SELECTED EXCERPT =
Shin et al.’s (2007) findings and conclusions are striking and influential in the fields of developmental psychology, educational psychology, evolutionary psychology, and metacognition. According to Google Scholar (June 11, 2025), their study has been cited over 200 times. Furthermore, their findings are widely discussed in dozens of textbooks (e.g., Bjorklund, 2020; Dunlosky & Metcalfe, 2008; Smith & Hart, 2022) and taught in many developmental and educational psychology courses. However, their findings have never been subjected to a formal replication test. This combination of enduring influence and the absence of direct replication motivated us to conduct the first replication attempt.
The current research also aimed to explore the mechanisms underlying the positive relation between overconfidence levels and performance changes observed by Shin et al. (2007). Two possible explanations are available to account for this positive relation. The first is the adaptive-benefit hypothesis, proposed by Shin et al., asserting that overconfidence makes children persist at tasks longer and improves their performance through practice and engagement. Another possible explanation is a methodological-artifact hypothesis, which conjectures that this positive relation is just an artifact induced by participant-selection bias and regression to the mean (RTM; Galton, 1886).
RTM refers to the phenomenon that extreme scores at a prior measurement tend to approach the mean at a subsequent measurement whenever the measurement tool is not perfectly reliable (Campbell & Kenny, 2002; Farmus et al., 2019; Hsu, 1995; Shanks, 2017; Yu & Chen, 2015), which is always true in psychology research (Hedge et al., 2018; Shepperd et al., 2015). In the study by Shin et al. (2007), repeatedly measuring recall across multiple lists creates a risk that RTM may confound measures of performance changes, with those scoring higher in initial lists tending to score lower in later ones and those scoring lower in initial lists tending to score higher in later ones. Furthermore, it is well known that overconfidence scores (prediction scores − performance scores) are strongly and negatively affected by performance scores (Nelson, 1984; Zhao & Linderholm, 2008): That is, the lower a given participant’s performance score, the greater the calculated overconfidence score. Hence, in Shin et al.’s (2007) study, participants with low initial recall in Lists 1 and 2 were more likely to be assigned to the HO group, and those with high initial recall were more likely to be assigned to the LO group, leading to a severe participant-selection bias. Indeed, Shin et al. observed that recall in Lists 1 and 2 was numerically lower in the HO group (M = .31) than in the LO group (M = .37).

SET TASK 1 = From the data entries, reproduce the lines verbatim, beginning at the line containing "You are a GUI agent. The screenshot is 131×2576." and ending after the line containing "Июн (663, 169)".
The passage on overconfidence and regression to the mean and the data entries are unrelated material.

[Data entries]
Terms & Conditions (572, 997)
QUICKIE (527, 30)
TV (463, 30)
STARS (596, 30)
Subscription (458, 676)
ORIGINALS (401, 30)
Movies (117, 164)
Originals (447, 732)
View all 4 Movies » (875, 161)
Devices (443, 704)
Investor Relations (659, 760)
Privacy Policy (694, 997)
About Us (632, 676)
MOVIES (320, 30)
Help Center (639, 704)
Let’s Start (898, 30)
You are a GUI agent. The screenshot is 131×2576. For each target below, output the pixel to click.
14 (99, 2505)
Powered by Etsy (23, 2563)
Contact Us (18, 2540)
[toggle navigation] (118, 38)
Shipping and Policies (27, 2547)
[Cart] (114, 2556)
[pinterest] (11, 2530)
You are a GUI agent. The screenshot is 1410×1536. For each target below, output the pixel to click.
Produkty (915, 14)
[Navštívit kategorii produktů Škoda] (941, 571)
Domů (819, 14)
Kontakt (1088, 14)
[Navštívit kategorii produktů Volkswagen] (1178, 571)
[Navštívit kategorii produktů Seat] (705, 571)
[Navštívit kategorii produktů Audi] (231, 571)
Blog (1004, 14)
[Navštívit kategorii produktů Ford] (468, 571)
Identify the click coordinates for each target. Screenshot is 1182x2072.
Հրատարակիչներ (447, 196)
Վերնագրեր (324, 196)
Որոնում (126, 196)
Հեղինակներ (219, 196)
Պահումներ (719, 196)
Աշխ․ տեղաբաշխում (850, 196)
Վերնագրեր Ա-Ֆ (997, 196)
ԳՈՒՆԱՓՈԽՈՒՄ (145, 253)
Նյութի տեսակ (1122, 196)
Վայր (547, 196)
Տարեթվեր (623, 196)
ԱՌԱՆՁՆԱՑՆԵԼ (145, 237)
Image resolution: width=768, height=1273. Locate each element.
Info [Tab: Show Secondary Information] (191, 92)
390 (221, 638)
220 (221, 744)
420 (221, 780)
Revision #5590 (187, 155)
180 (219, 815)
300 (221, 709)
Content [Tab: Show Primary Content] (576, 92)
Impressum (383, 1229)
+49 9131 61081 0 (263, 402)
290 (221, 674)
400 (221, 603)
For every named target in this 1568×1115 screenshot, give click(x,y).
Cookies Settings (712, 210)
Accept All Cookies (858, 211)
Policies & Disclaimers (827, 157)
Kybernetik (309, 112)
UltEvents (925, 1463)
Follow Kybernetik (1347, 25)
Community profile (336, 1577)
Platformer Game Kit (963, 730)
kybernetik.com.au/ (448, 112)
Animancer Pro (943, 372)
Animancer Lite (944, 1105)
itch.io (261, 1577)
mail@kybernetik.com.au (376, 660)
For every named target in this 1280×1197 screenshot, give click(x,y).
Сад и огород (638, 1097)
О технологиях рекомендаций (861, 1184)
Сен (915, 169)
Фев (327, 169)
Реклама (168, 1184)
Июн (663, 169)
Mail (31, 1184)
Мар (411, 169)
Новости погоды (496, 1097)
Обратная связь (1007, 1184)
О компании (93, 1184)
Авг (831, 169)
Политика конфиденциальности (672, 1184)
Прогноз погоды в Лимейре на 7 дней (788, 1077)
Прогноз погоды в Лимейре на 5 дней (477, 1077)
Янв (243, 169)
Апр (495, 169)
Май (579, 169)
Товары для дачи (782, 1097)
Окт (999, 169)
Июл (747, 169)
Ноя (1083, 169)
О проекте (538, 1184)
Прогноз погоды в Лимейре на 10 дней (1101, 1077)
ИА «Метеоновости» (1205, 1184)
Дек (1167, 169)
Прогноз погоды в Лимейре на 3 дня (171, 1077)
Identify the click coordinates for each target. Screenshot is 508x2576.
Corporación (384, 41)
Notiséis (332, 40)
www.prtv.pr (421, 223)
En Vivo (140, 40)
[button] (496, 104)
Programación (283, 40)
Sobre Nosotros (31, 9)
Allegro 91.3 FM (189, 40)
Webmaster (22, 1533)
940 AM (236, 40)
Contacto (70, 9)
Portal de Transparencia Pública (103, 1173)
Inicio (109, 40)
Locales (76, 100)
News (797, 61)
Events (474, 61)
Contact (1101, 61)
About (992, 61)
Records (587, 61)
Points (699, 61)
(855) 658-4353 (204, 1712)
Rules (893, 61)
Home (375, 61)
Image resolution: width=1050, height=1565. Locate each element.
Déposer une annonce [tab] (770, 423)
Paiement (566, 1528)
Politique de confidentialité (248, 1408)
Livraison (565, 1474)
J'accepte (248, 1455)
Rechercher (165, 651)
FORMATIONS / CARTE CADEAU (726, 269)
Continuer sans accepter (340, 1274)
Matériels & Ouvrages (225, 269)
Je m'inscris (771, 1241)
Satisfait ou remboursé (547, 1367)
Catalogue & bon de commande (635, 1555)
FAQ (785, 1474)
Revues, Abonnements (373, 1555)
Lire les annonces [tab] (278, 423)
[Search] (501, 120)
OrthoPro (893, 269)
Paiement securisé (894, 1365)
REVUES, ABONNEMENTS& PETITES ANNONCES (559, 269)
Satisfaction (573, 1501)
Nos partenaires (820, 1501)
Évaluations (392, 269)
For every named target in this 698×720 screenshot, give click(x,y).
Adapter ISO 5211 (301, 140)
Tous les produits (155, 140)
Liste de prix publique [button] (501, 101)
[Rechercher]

SET TASK 2 = Continue the passage about the replication of Shin et al.'s (2007) overconfidence study from its last sentence.

EXERCISE ANSWER 1 =
You are a GUI agent. The screenshot is 131×2576. For each target below, output the pixel to click.
14 (99, 2505)
Powered by Etsy (23, 2563)
Contact Us (18, 2540)
[toggle navigation] (118, 38)
Shipping and Policies (27, 2547)
[Cart] (114, 2556)
[pinterest] (11, 2530)
You are a GUI agent. The screenshot is 1410×1536. For each target below, output the pixel to click.
Produkty (915, 14)
[Navštívit kategorii produktů Škoda] (941, 571)
Domů (819, 14)
Kontakt (1088, 14)
[Navštívit kategorii produktů Volkswagen] (1178, 571)
[Navštívit kategorii produktů Seat] (705, 571)
[Navštívit kategorii produktů Audi] (231, 571)
Blog (1004, 14)
[Navštívit kategorii produktů Ford] (468, 571)
Identify the click coordinates for each target. Screenshot is 1182x2072.
Հրատարակիչներ (447, 196)
Վերնագրեր (324, 196)
Որոնում (126, 196)
Հեղինակներ (219, 196)
Պահումներ (719, 196)
Աշխ․ տեղաբաշխում (850, 196)
Վերնագրեր Ա-Ֆ (997, 196)
ԳՈՒՆԱՓՈԽՈՒՄ (145, 253)
Նյութի տեսակ (1122, 196)
Վայր (547, 196)
Տարեթվեր (623, 196)
ԱՌԱՆՁՆԱՑՆԵԼ (145, 237)
Image resolution: width=768, height=1273. Locate each element.
Info [Tab: Show Secondary Information] (191, 92)
390 (221, 638)
220 (221, 744)
420 (221, 780)
Revision #5590 (187, 155)
180 (219, 815)
300 (221, 709)
Content [Tab: Show Primary Content] (576, 92)
Impressum (383, 1229)
+49 9131 61081 0 (263, 402)
290 (221, 674)
400 (221, 603)
For every named target in this 1568×1115 screenshot, give click(x,y).
Cookies Settings (712, 210)
Accept All Cookies (858, 211)
Policies & Disclaimers (827, 157)
Kybernetik (309, 112)
UltEvents (925, 1463)
Follow Kybernetik (1347, 25)
Community profile (336, 1577)
Platformer Game Kit (963, 730)
kybernetik.com.au/ (448, 112)
Animancer Pro (943, 372)
Animancer Lite (944, 1105)
itch.io (261, 1577)
mail@kybernetik.com.au (376, 660)
For every named target in this 1280×1197 screenshot, give click(x,y).
Сад и огород (638, 1097)
О технологиях рекомендаций (861, 1184)
Сен (915, 169)
Фев (327, 169)
Реклама (168, 1184)
Июн (663, 169)

EXERCISE ANSWER 2 =
In summary, high initial performance in Lists 1 and 2 in the LO group and low initial performance in the HO group were likely to induce opposing RTM effects in the subsequent Lists 4 and 5, leading to a more positive, or less negative, performance change in the HO group than in the LO group. In Study 2, we develop a simulation model to demonstrate that participant-selection bias and RTM are jointly sufficient to produce the exact pattern observed by Shin et al. (2007). Hence, it remains unknown whether Shin et al.’s findings truly reflect adaptive benefits of childhood overconfidence or are more parsimoniously explained as a methodological artifact. The second aim of the current research is to test the adaptive-benefit hypothesis through performing a preregistered intervention experiment that minimizes the risk of participant-selection bias and RTM confounds.
Research Transparency Statement
General disclosures
Study 1 disclosures
Study 2 disclosures
Study 3 disclosures
Further exploratory-analyses disclosures
Study 1: Preregistered Replication
Study 1 was preregistered to test the replicability of Shin et al.’s (2007) original findings.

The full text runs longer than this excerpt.